This is not intended to be an article about basic cybersecurity best practices. For that, I suggest some light reading of the NIST Special Publication series which is super information-dense and for which, rumor has it, cures insomnia, but remains nevertheless a very good risk management framework.
By the way, NIST’s view on security by obscurity is best represented in this statement,
“System security should not depend on the secrecy of the implementation or its components.”
Security by Obscurity is…
- Hiding data in obscure locations in a computer system or network hoping that no one will find them.
- Hiding your Wi-Fi SSID as if it isn’t still easily discoverable.
- Using a free Virtual Private Network (VPN) service, you get what you pay for in terms of privacy and security.
- Writing passwords down somewhere and thinking that it is a safe practice.

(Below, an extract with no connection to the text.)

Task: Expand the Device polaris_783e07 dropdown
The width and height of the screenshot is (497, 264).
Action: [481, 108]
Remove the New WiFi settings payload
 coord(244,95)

- Using the same password for multiple websites.
- Saving passwords in a text file on your computer but naming it “garbage,” God help us all…
- Not hashing AND salting stored passwords.

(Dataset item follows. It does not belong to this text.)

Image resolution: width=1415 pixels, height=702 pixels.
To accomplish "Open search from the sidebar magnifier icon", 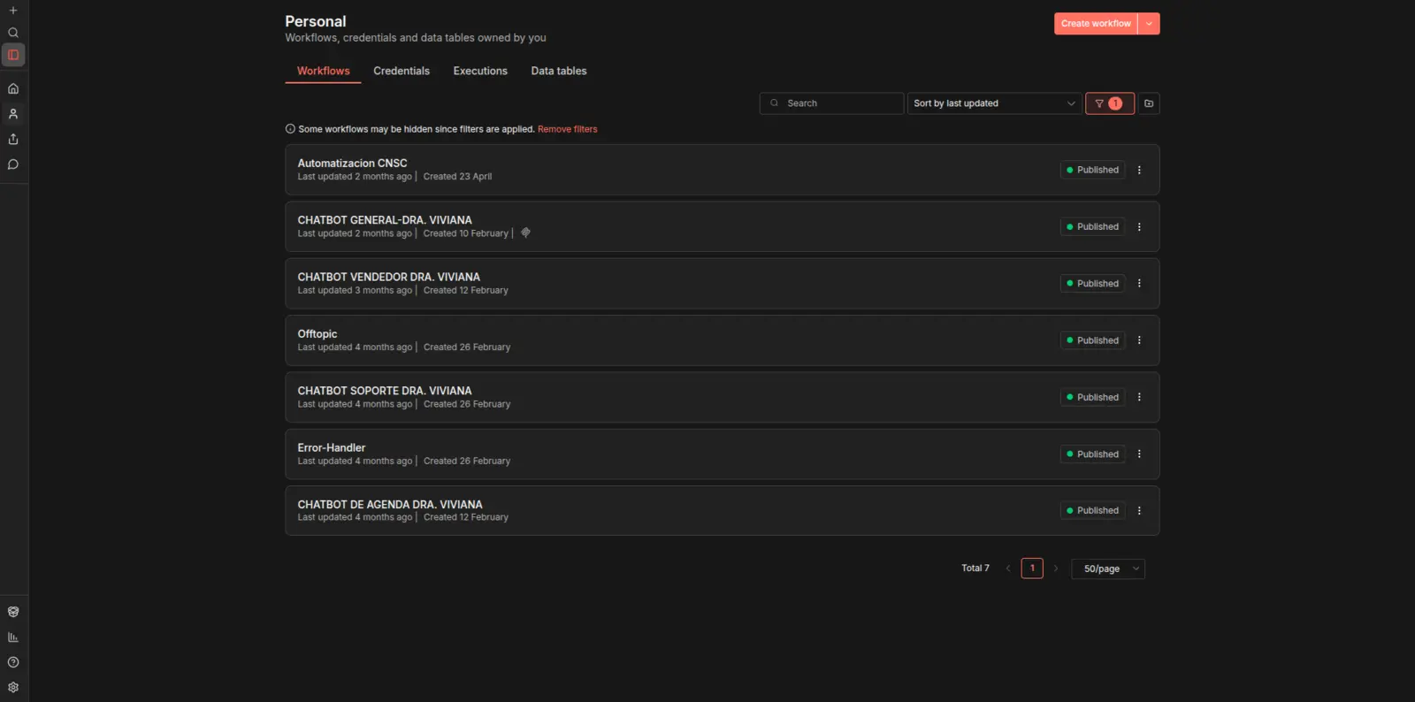I will pyautogui.click(x=13, y=33).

- Steganography, or hiding secret messages within images or other media in plain sight. This can still be an extremely effective method of covert communication, however.
- Using proprietary software because it’s “safer.” The government has traditionally been really bad at this one. Reference Kerckhoff’s principle.
- Using default passwords on any systems or hardware. Overheard, “But it meets compliance because it has a password!” Hmmm. Not exactly. This is the social equivalent of men hiding cash in their socks or women stashing money in their bras. Non-effective security by obscurity.
- Turning off the computer or smartphone and thinking it can’t get hacked.
- Leaving the house key under the doormat or nearby somewhere. I mean come on folks, this is physical security 101. Never do this! At least make the bad guys work a little ok.
- Thinking that some random application or social media platform will protect your private data is a form of security by obscurity logic and also just plain dumb. These companies as a general rule of thumb should never be trusted and do not have your best interests in mind. They exist to make a profit off of your information. Do not give them your private data.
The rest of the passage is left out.